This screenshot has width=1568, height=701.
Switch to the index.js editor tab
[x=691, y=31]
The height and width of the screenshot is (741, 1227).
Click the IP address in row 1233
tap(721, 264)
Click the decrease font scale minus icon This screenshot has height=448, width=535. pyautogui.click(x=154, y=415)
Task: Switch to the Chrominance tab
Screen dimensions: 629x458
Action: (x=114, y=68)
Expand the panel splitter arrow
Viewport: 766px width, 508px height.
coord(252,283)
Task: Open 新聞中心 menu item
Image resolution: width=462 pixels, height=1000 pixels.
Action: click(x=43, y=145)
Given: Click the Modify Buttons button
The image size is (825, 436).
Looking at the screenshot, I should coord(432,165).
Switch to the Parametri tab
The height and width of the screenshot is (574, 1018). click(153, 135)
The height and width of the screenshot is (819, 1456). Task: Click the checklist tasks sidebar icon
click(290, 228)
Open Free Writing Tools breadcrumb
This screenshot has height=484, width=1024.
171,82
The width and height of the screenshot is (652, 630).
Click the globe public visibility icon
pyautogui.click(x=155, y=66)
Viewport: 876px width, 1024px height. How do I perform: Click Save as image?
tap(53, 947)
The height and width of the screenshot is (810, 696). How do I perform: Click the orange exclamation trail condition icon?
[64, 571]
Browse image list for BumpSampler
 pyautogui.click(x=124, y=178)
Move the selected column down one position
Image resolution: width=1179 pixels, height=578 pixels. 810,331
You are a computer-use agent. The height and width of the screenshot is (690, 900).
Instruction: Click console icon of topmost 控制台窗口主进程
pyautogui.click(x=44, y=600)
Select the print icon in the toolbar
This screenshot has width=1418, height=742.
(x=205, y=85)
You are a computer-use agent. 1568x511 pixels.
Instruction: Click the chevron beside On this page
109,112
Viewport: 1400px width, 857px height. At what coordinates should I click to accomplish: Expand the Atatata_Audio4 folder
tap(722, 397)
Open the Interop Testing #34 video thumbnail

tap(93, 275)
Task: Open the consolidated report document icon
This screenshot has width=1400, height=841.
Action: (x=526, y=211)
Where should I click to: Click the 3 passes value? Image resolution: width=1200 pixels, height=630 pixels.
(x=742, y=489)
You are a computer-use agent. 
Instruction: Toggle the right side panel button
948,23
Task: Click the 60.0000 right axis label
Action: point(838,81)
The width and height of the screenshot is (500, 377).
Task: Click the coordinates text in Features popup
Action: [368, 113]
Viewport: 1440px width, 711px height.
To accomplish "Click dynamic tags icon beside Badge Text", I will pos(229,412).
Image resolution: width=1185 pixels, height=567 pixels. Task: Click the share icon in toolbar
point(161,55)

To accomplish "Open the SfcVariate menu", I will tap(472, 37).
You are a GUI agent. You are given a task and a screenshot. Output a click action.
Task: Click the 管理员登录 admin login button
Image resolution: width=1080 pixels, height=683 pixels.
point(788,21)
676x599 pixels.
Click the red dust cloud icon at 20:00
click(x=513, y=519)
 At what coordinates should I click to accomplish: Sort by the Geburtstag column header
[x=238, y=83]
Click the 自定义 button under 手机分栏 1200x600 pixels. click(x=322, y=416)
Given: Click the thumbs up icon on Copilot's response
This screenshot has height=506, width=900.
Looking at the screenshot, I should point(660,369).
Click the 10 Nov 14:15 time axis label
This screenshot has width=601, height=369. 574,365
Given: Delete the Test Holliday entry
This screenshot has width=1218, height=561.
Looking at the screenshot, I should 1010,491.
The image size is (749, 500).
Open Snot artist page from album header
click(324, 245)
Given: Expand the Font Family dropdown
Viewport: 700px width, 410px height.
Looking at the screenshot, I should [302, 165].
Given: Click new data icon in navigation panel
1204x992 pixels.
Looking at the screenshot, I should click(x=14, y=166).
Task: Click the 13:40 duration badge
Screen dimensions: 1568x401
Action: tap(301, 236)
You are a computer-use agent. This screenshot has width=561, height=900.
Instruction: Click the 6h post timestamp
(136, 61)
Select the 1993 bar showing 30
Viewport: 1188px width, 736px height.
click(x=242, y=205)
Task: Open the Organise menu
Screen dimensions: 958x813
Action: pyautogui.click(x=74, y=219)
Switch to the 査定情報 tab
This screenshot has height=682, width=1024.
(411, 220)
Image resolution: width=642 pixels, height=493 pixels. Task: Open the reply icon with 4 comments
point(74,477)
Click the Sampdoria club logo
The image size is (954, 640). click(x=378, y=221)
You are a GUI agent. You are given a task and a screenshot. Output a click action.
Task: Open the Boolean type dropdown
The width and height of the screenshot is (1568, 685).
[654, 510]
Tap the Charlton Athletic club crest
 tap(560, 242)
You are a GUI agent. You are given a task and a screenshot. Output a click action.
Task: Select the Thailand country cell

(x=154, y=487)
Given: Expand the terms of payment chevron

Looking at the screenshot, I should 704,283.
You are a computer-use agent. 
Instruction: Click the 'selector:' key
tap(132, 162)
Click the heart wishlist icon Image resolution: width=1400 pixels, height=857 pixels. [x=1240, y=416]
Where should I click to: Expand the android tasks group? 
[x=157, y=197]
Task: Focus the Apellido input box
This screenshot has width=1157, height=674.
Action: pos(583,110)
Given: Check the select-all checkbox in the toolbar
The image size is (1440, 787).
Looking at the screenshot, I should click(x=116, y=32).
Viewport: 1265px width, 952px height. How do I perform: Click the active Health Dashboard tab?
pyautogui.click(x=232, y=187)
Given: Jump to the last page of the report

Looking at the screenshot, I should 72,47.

#### [PROBLEM TO WORK ON]
Retype all of the data exactly, so that nothing differs from what is given.

#### [REPLY TO THE EXERCISE]
This screenshot has width=1568, height=701.
Switch to the index.js editor tab
[x=691, y=31]
The height and width of the screenshot is (741, 1227).
Click the IP address in row 1233
tap(721, 264)
Click the decrease font scale minus icon This screenshot has height=448, width=535. pyautogui.click(x=154, y=415)
Task: Switch to the Chrominance tab
Screen dimensions: 629x458
Action: (x=114, y=68)
Expand the panel splitter arrow
Viewport: 766px width, 508px height.
coord(252,283)
Task: Open 新聞中心 menu item
Image resolution: width=462 pixels, height=1000 pixels.
Action: click(x=43, y=145)
Given: Click the Modify Buttons button
The image size is (825, 436).
Looking at the screenshot, I should coord(432,165).
Switch to the Parametri tab
The height and width of the screenshot is (574, 1018). click(153, 135)
The height and width of the screenshot is (819, 1456). Task: Click the checklist tasks sidebar icon
click(290, 228)
Open Free Writing Tools breadcrumb
This screenshot has height=484, width=1024.
171,82
The width and height of the screenshot is (652, 630).
Click the globe public visibility icon
pyautogui.click(x=155, y=66)
Viewport: 876px width, 1024px height. How do I perform: Click Save as image?
tap(53, 947)
The height and width of the screenshot is (810, 696). How do I perform: Click the orange exclamation trail condition icon?
[64, 571]
Browse image list for BumpSampler
 pyautogui.click(x=124, y=178)
Move the selected column down one position
Image resolution: width=1179 pixels, height=578 pixels. 810,331
You are a computer-use agent. The height and width of the screenshot is (690, 900).
Instruction: Click console icon of topmost 控制台窗口主进程
pyautogui.click(x=44, y=600)
Select the print icon in the toolbar
This screenshot has width=1418, height=742.
(x=205, y=85)
You are a computer-use agent. 1568x511 pixels.
Instruction: Click the chevron beside On this page
109,112
Viewport: 1400px width, 857px height. At what coordinates should I click to accomplish: Expand the Atatata_Audio4 folder
tap(722, 397)
Open the Interop Testing #34 video thumbnail

tap(93, 275)
Task: Open the consolidated report document icon
This screenshot has width=1400, height=841.
Action: (x=526, y=211)
Where should I click to: Click the 3 passes value? Image resolution: width=1200 pixels, height=630 pixels.
(x=742, y=489)
You are a computer-use agent. 
Instruction: Toggle the right side panel button
948,23
Task: Click the 60.0000 right axis label
Action: point(838,81)
The width and height of the screenshot is (500, 377).
Task: Click the coordinates text in Features popup
Action: [368, 113]
Viewport: 1440px width, 711px height.
To accomplish "Click dynamic tags icon beside Badge Text", I will pos(229,412).
Image resolution: width=1185 pixels, height=567 pixels. Task: Click the share icon in toolbar
point(161,55)

To accomplish "Open the SfcVariate menu", I will tap(472, 37).
You are a GUI agent. You are given a task and a screenshot. Output a click action.
Task: Click the 管理员登录 admin login button
Image resolution: width=1080 pixels, height=683 pixels.
point(788,21)
676x599 pixels.
Click the red dust cloud icon at 20:00
click(x=513, y=519)
 At what coordinates should I click to accomplish: Sort by the Geburtstag column header
[x=238, y=83]
Click the 自定义 button under 手机分栏 1200x600 pixels. click(x=322, y=416)
Given: Click the thumbs up icon on Copilot's response
This screenshot has height=506, width=900.
Looking at the screenshot, I should point(660,369).
Click the 10 Nov 14:15 time axis label
This screenshot has width=601, height=369. 574,365
Given: Delete the Test Holliday entry
This screenshot has width=1218, height=561.
Looking at the screenshot, I should 1010,491.
The image size is (749, 500).
Open Snot artist page from album header
click(324, 245)
Given: Expand the Font Family dropdown
Viewport: 700px width, 410px height.
Looking at the screenshot, I should [302, 165].
Given: Click new data icon in navigation panel
1204x992 pixels.
Looking at the screenshot, I should click(x=14, y=166).
Task: Click the 13:40 duration badge
Screen dimensions: 1568x401
Action: tap(301, 236)
You are a computer-use agent. This screenshot has width=561, height=900.
Instruction: Click the 6h post timestamp
(136, 61)
Select the 1993 bar showing 30
Viewport: 1188px width, 736px height.
click(x=242, y=205)
Task: Open the Organise menu
Screen dimensions: 958x813
Action: pyautogui.click(x=74, y=219)
Switch to the 査定情報 tab
This screenshot has height=682, width=1024.
(411, 220)
Image resolution: width=642 pixels, height=493 pixels. Task: Open the reply icon with 4 comments
point(74,477)
Click the Sampdoria club logo
The image size is (954, 640). click(x=378, y=221)
You are a GUI agent. You are given a task and a screenshot. Output a click action.
Task: Open the Boolean type dropdown
The width and height of the screenshot is (1568, 685).
[654, 510]
Tap the Charlton Athletic club crest
 tap(560, 242)
You are a GUI agent. You are given a task and a screenshot. Output a click action.
Task: Select the Thailand country cell

(x=154, y=487)
Given: Expand the terms of payment chevron

Looking at the screenshot, I should 704,283.
You are a computer-use agent. 
Instruction: Click the 'selector:' key
tap(132, 162)
Click the heart wishlist icon Image resolution: width=1400 pixels, height=857 pixels. [x=1240, y=416]
Where should I click to: Expand the android tasks group? 
[x=157, y=197]
Task: Focus the Apellido input box
This screenshot has width=1157, height=674.
Action: pos(583,110)
Given: Check the select-all checkbox in the toolbar
The image size is (1440, 787).
Looking at the screenshot, I should click(x=116, y=32).
Viewport: 1265px width, 952px height. How do I perform: Click the active Health Dashboard tab?
pyautogui.click(x=232, y=187)
Given: Jump to the last page of the report

Looking at the screenshot, I should 72,47.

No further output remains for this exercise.